The Works of Isambard Kingdom Brunel
Title | The Works of Isambard Kingdom Brunel PDF eBook |
Author | Alfred Pugsley |
Publisher | Cambridge University Press |
Pages | 236 |
Release | 1980-05-08 |
Genre | Biography & Autobiography |
ISBN | 0521232392 |
Originally published in 1976, this book by a group of engineers, each distinguished for work in their field, describes the achievements of I. K. Brunel, the giant among nineteenth-century engineers, whose works include the Clifton Suspension Bridge, and three famous ships, Great Western, Great Britain and Great Eastern.
Brunel
Title | Brunel PDF eBook |
Author | R. Angus Buchanan |
Publisher | Bloomsbury Publishing |
Pages | 339 |
Release | 2006-05-15 |
Genre | History |
ISBN | 1350379905 |
This book traces the life of Isambard Kingdom Brunel (1806-1859), who is rightly revered as one of the greatest of all engineers. His leading role in the transport revolution of the nineteenth century, and especially in the building of the Great Western Railway, left an indelible mark on the British landscape. His achievements captured the imagination of his contemporaries and subsequent generations, whilst his colossal energy and determination to carry out projects on the largest scale and to an extremely high standard set him apart from his rivals. Brunel tells the story both of the engineer, who followed his father Marc into what was then a new profession, and of the man. It explores his successes and failures, at home and abroad, including both the broad gauge GWR and the SS Great Eastern, as R. Angus Buchanan expertly brings out Brunel's imagination, drive and inventiveness. Above all, it sets him in the context of his times, showing both what made him who he was and how he made the most of the great opportunities offered to him.
SS Great Britain
Title | SS Great Britain PDF eBook |
Author | Helen Doe |
Publisher | Amberley Publishing Limited |
Pages | 242 |
Release | 2019-07-15 |
Genre | Transportation |
ISBN | 1445684527 |
The story of Brunel's most famous ship and the people who knew her, using new archive sources
Bridging the Seas
Title | Bridging the Seas PDF eBook |
Author | Larrie D. Ferreiro |
Publisher | MIT Press |
Pages | 409 |
Release | 2020-01-21 |
Genre | Transportation |
ISBN | 0262538075 |
How the introduction of steam, iron, and steel required new rules and new ways of thinking for the design and building of ships. In the 1800s, shipbuilding moved from sail and wood to steam, iron, and steel.
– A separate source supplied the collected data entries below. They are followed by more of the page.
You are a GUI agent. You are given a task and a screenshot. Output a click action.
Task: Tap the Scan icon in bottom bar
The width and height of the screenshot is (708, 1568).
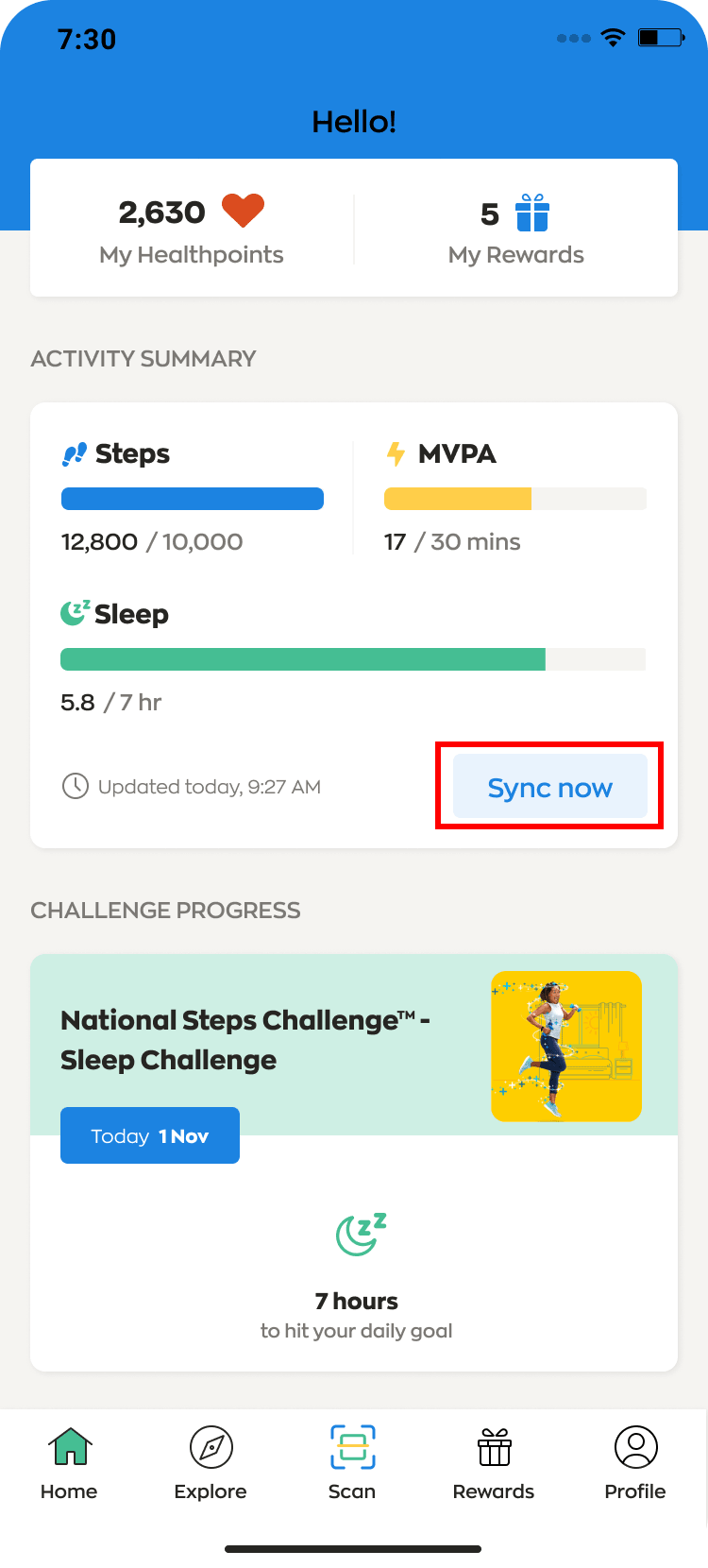(x=353, y=1447)
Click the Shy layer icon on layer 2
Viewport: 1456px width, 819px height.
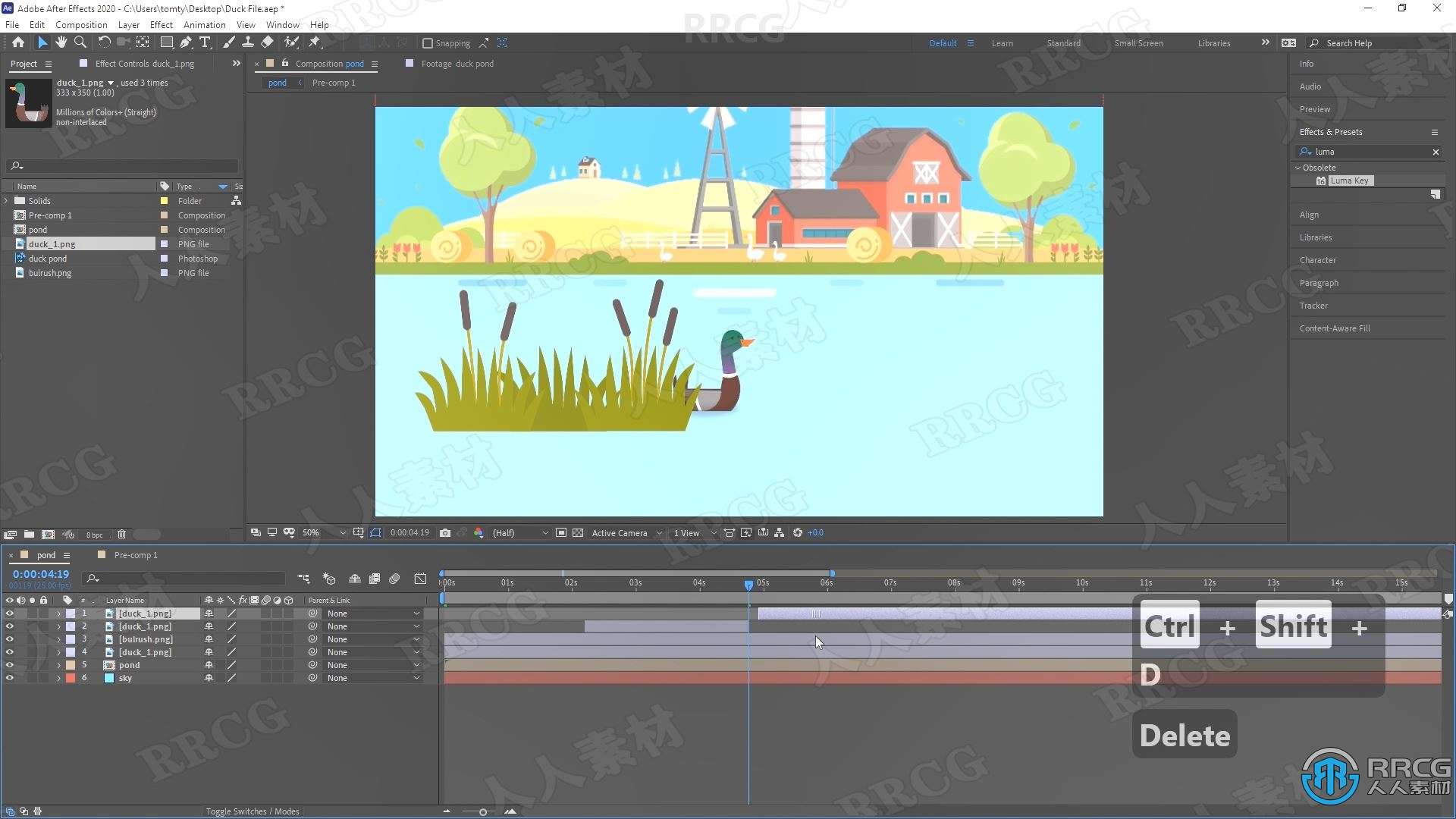click(208, 626)
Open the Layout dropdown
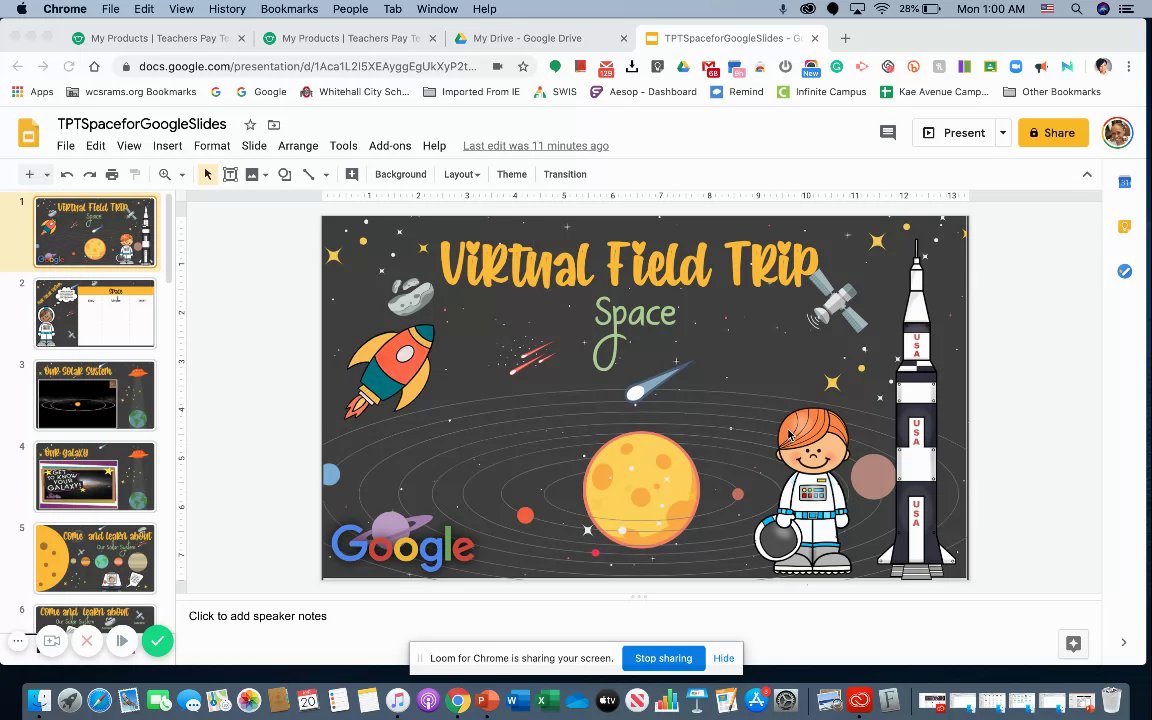This screenshot has height=720, width=1152. click(462, 174)
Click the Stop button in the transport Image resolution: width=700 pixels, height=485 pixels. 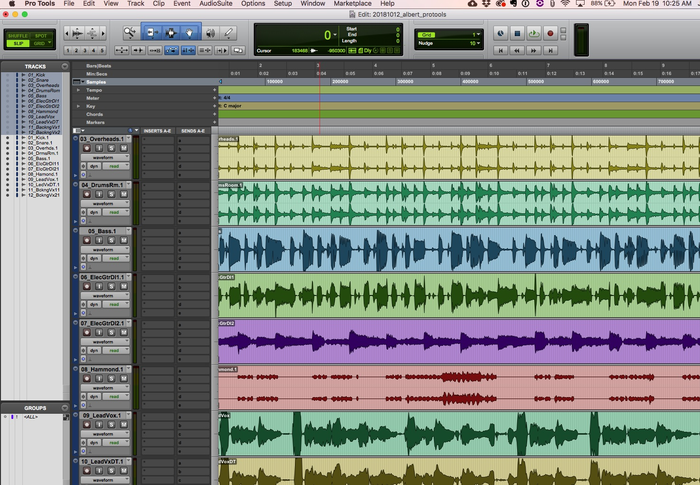tap(515, 33)
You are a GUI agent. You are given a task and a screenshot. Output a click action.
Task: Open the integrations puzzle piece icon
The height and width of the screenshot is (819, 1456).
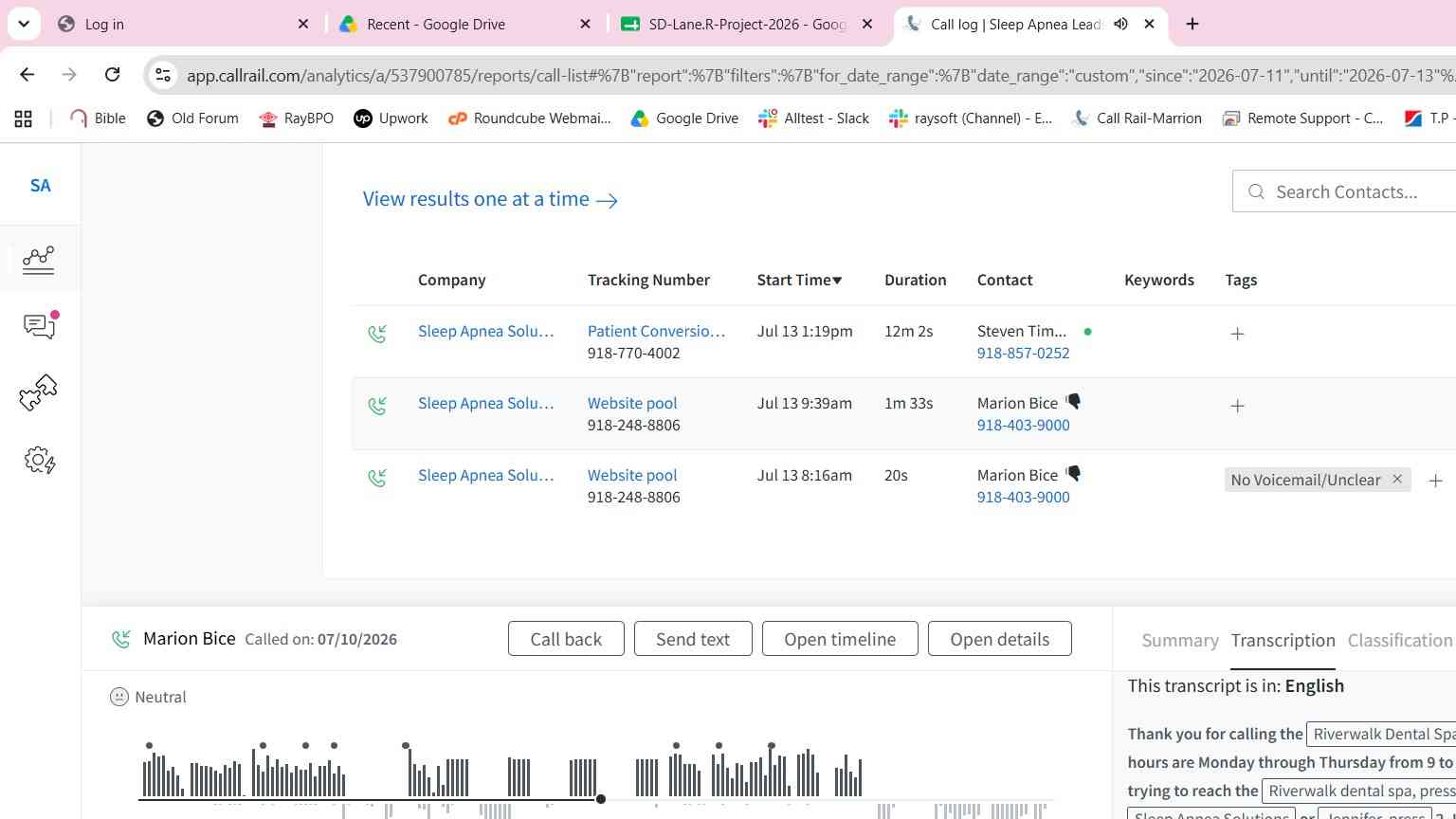39,392
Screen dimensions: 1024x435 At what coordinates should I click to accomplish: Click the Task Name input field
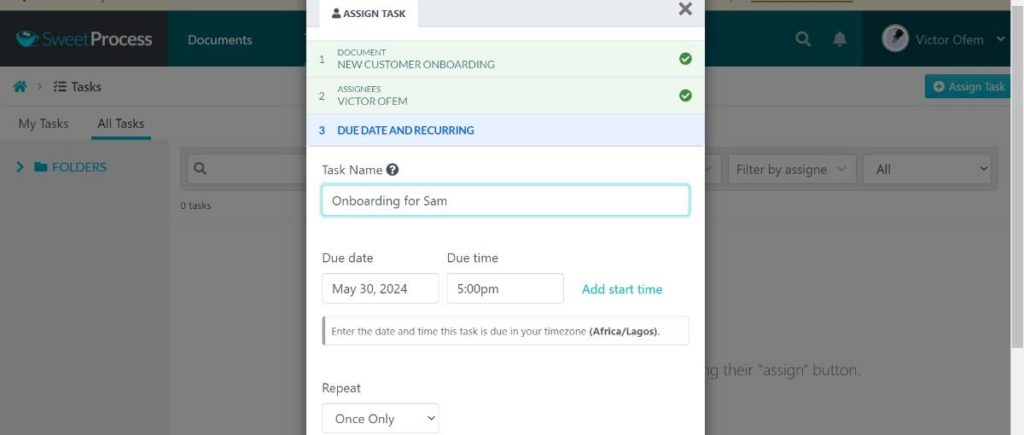tap(505, 200)
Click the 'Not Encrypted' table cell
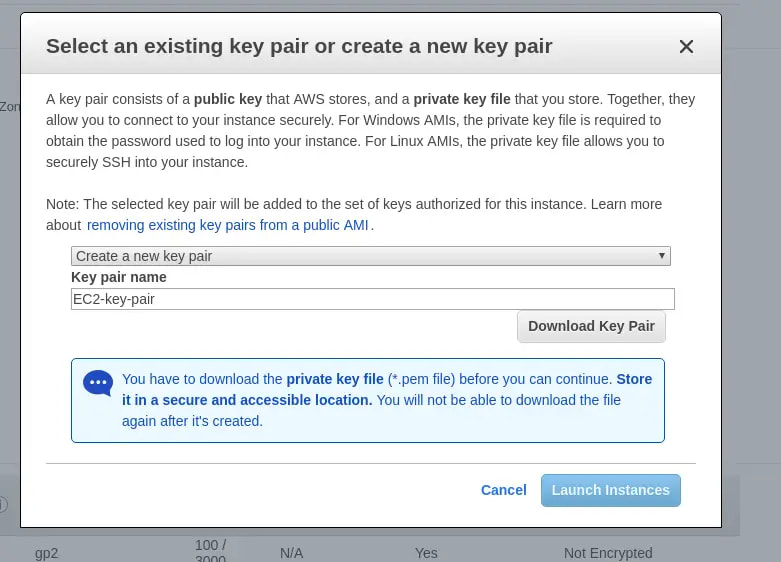 coord(607,552)
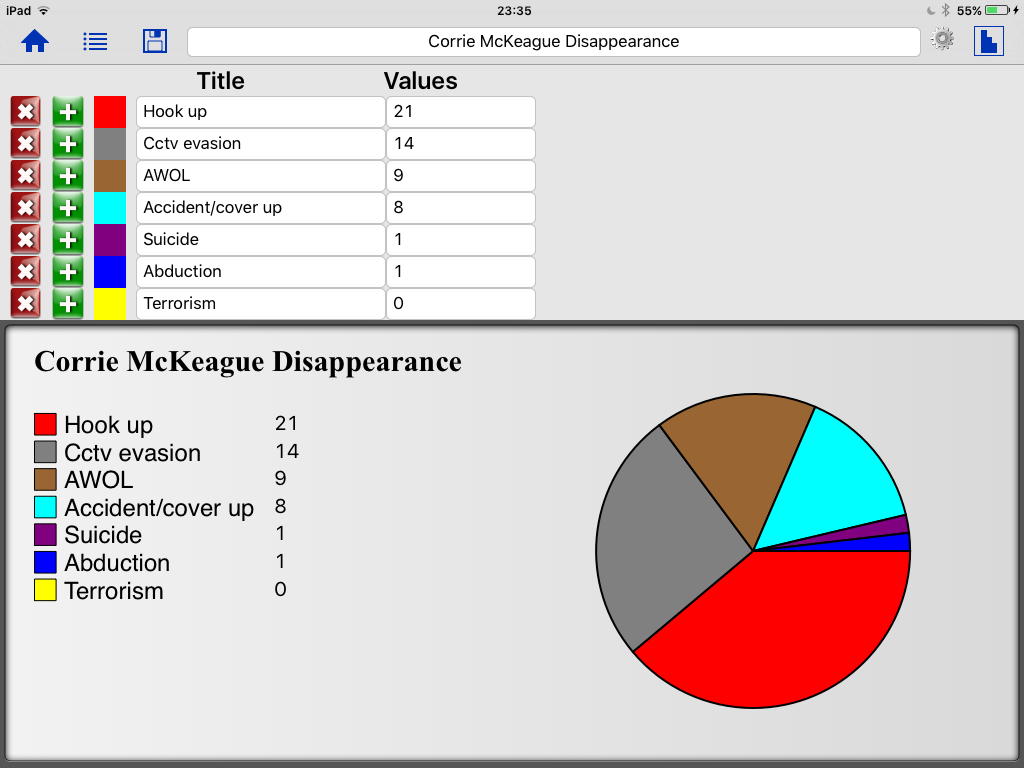Add a row after Cctv evasion
This screenshot has height=768, width=1024.
68,144
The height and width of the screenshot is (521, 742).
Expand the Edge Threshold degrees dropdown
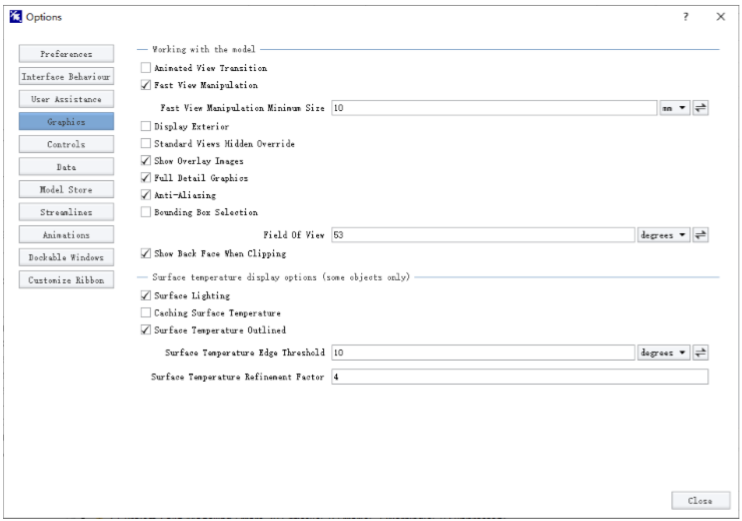click(664, 353)
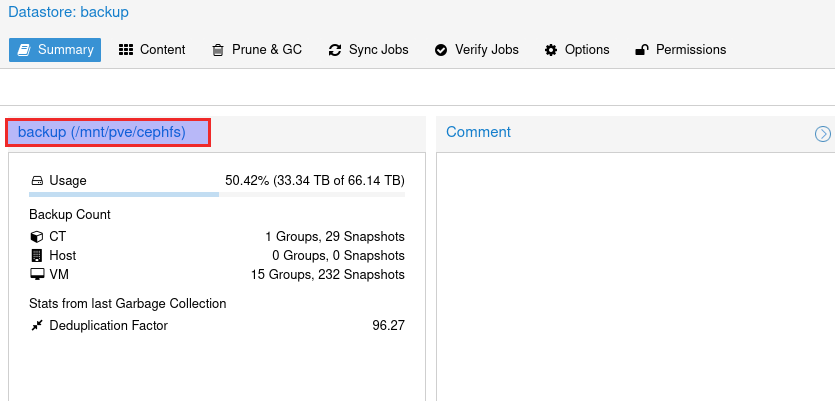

The competitive pressure to achieve more predictable ocean transportation drove the industrialization of shipbuilding, as shipowners demanded ships that enabled tighter scheduling, improved performance, and safe delivery of cargoes. In Bridging the Seas, naval historian Larrie Ferreiro describes this transformation of shipbuilding, portraying the rise of a professionalized naval architecture as an integral part of the Industrial Age. Picking up where his earlier book, Ships and Science, left off, Ferreiro explains that the introduction of steam, iron, and steel required new rules and new ways of thinking for designing and building ships. The characteristics of performance had to be first measured, then theorized. Ship theory led to the development of quantifiable standards that would ensure the safety and quality required by industry and governments, and this in turn led to the professionalization of naval architecture as an engineering discipline. Ferreiro describes, among other things, the technologies that allowed greater predictability in ship performance; theoretical developments in naval architecture regarding motion, speed and power, propellers, maneuvering, and structural design; the integration of theory into ship design and construction; and the emergence of a laboratory infrastructure for research.